[WHAT IS REQUIRED]:
Using the records below, give the number of lines where the word "agent" appears, with no further output.

Stored records
:::

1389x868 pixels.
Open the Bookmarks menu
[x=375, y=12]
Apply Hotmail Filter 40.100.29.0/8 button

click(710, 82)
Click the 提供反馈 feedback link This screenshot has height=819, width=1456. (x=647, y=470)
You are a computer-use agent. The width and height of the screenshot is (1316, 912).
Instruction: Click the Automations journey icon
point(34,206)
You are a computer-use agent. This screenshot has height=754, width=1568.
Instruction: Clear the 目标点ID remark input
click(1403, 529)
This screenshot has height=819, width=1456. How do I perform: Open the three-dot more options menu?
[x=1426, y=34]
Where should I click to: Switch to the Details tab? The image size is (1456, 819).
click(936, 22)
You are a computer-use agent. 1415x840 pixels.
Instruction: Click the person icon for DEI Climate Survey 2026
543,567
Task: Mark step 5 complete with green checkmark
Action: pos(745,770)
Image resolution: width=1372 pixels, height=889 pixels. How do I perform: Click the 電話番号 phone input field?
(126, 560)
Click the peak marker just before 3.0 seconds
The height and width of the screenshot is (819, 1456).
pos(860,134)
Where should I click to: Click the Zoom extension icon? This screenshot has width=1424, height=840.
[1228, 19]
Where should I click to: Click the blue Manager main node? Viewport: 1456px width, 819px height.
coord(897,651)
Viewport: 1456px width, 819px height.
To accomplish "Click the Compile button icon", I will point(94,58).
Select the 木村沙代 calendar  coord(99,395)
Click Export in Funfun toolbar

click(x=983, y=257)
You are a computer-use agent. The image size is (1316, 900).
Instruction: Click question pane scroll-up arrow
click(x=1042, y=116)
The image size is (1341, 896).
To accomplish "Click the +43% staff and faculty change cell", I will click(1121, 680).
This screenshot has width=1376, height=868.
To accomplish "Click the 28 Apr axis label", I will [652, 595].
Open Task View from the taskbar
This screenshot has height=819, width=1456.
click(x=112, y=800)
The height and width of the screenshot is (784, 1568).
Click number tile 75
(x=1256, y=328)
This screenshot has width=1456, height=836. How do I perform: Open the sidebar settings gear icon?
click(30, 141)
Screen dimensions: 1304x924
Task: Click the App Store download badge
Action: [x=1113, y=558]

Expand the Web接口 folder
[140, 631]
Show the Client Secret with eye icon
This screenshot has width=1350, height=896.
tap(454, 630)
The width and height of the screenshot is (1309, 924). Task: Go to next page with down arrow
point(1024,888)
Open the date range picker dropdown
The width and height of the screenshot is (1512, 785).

:::

[OUTPUT FOR THIS TASK]:
4